Santiago H. Amigorena
P.O.L., 633 pages, 25€.
Santiago a aimé Philippine comme un fou mais voilà, celle-ci vient de le quitter. Ecrivain, Santiago écrit chaque jour son amour et ce pendant quatre ans après leur séparation. De Paris à Buenos Aires en passant par Patmos, au fil des jours, le sentiment amoureux ne tarit pas et se déverse dans un déluge de mots. Roman fleuve, La première défaite, huit ans après Le premier amour qui contait l'amour partagé avec Philippine, est le roman du désespoir, le roman du souvenir, des larmes qui coulent et sèchent sur les mots. Santiago H. Amigorena poursuit ici son oeuvre autobiographique originale et ambitieuse dans un roman au caractère obsessionnel qui témoigne de son refus de la perte, de l'absence et révèle son goût pour le ressassement. Un livre sur l'effet destructeur des sentiments, nostalgique mais non exempt d'humour.
Mathias Enard
Actes Sud, 252 pages, 21€50.
Lakhdar est un jeune tangérois sans histoires qui rêve de liberté avec son copain Bassam et qui fantasme sur sa cousine Meryem avec laquelle il s'adonne au plaisir. Mais ils sont découverts. Le cauchemar commence alors pour eux. La honte de la famille s'abat sur Lakhdar et Meryem. Lakhdar, bien que très jeune, s'enfuit. Abandonné, à moitié clochard, il retrouve finalement un statut au sein d'un groupe de pensée coranique. Mais à la différence de son ami Bassam, la doxa islamiste n'a pas de prise sur lui. Après un attentat à Marrakech que Lakhdar attribue au groupe, Bassam disparaît et Lakhdar change de vie et pose le pied sur le sol européen. Là encore la vie ne sera pas facile pour Lakhdar.

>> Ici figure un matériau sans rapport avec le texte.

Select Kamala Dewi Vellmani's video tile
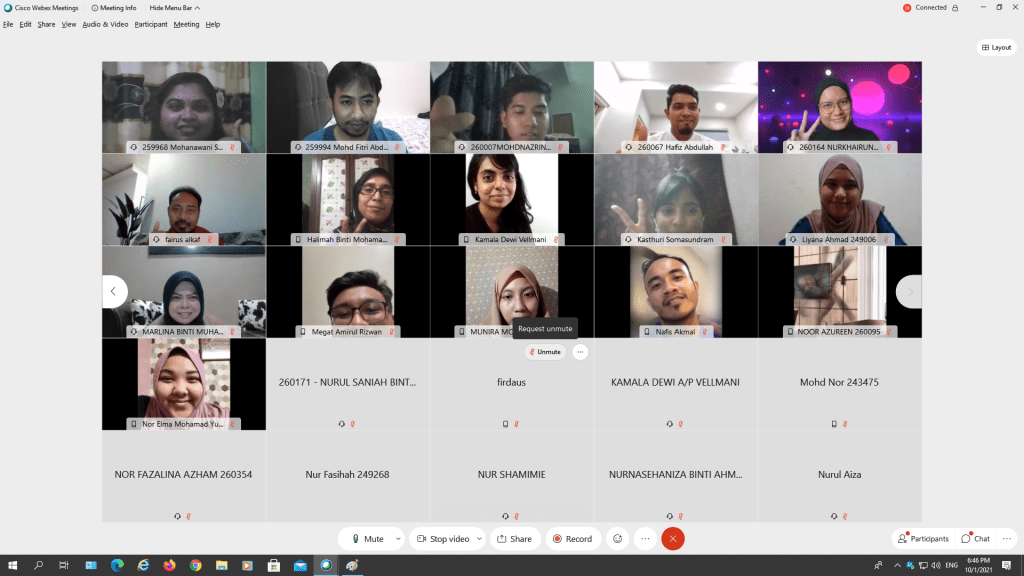 pos(512,198)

Rue des voleurs est un roman à vif comme Le pain nu de Mohammed Choukri auquel il rend hommage d'ailleurs. Grâce au souffle épique de Mathias Enard, Rue des voleurs est traversée par une grande force narrative et émotionnelle qui emporte le lecteur dans cette tragédie qui d'ordinaire finit pas s'inscrire dans la grande histoire. A lire.

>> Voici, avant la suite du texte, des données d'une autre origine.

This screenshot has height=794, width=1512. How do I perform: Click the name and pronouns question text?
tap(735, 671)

Michael Ondaatje.Trad. de l'anglais
L'Olivier, 258 pages, 22.50 €
«On ne m'avait pas prévenu que le paquebot comporterait sept ponts, qu'il y aurait six cents personnes à bord, dont un commandant, neuf cuisiniers, des mécaniciens, un vétérinaire, et qu'il renfermerait une petite prison et des piscines chlorées qui vogueraient en notre compagnie sur deux océans.». A l'âge de 11 ans, Michael est envoyé en Angleterre pour y retrouver sa mère. Il quitte donc le Sri Lanka à bord de l'Oronsay, un impressionnant paquebot sur lequel il voyagera vingt un jours, seul. Ce voyage étrange, sans adulte, va vite se transformer en une aventure de tous les instants. Avec deux autres enfants de son âge, Cassius et Ramadhin, il explore chaque recoin du bateau, rencontre des gens étonnants, se mêle aux autres passagers et écoute leurs histoires. Dans ce roman largement autobiographique, Michael Ondaatje revient avec tendresse sur l'un des épisodes les plus marquants de son histoire, l'un de ceux qui ont forgé son regard d'écrivain.

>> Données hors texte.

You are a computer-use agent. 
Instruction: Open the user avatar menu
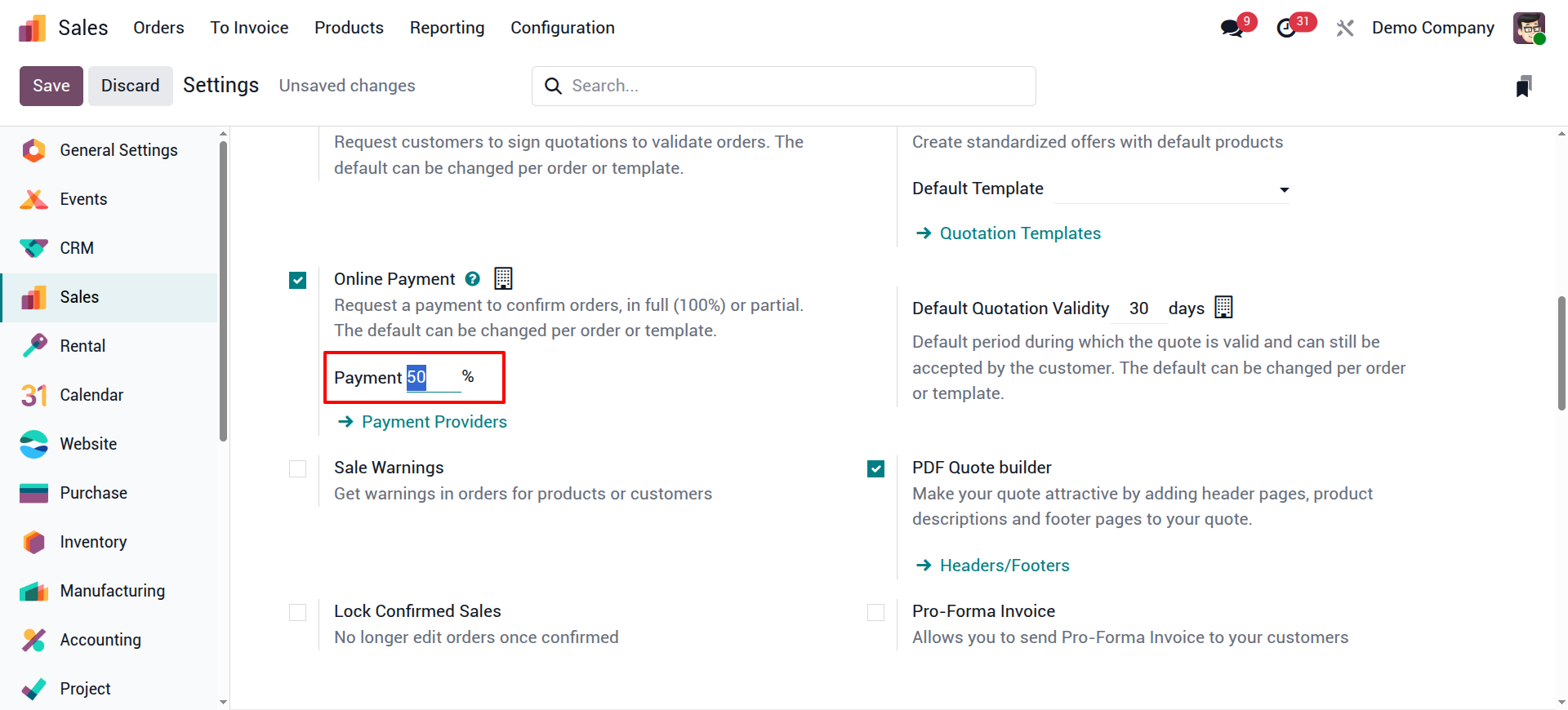[x=1529, y=28]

Rebecca Makkai.Trad. de l'anglais
Gallimard, 367 pages, 21 €
Dans la bibliothèque de la petite ville du Middle West où elle travaille, Lucy s'occupe de la section jeunesse. Toujours prête à conseiller les jeunes lecteurs et à animer des ateliers, elle cherche à leur faire partager son goût pour les romans. L'un de ses plus fidèles visiteurs est un jeune garçon de 10 ans, Ian. Il passe ses après-midi à fureter dans les rayons mais ses choix doivent toujours être validés par sa mère, membre d'une église fondamentaliste désireuse de rencontrer Dieu en chaque chose. Ian étouffe sous la coupe de cette mère qui craint que le goût de son fils pour les livres soit un signe précurseur d'un comportement homosexuel et ne souhaite qu'une seule chose, le voir pratiquer un vrai sport de garçon. Un matin, en arrivant à la bibliothèque, Lucy y découvre Ian. Il a fugué et passé la nuit entre les rayons. Bien décidée à le ramener chez lui et à parler avec sa mère, Lucy fait monter Ian dans sa voiture. Mais ce court trajet jusqu'à la maison du garçon va vite se transformer en escapade à travers l'Amérique. L'occasion pour Lucy de revenir sur sa propre enfance dans une famille d'immigrés russes, et pour Ian de découvrir un monde moderne que ses parents refusent de voir. Un roman tendre et amusant.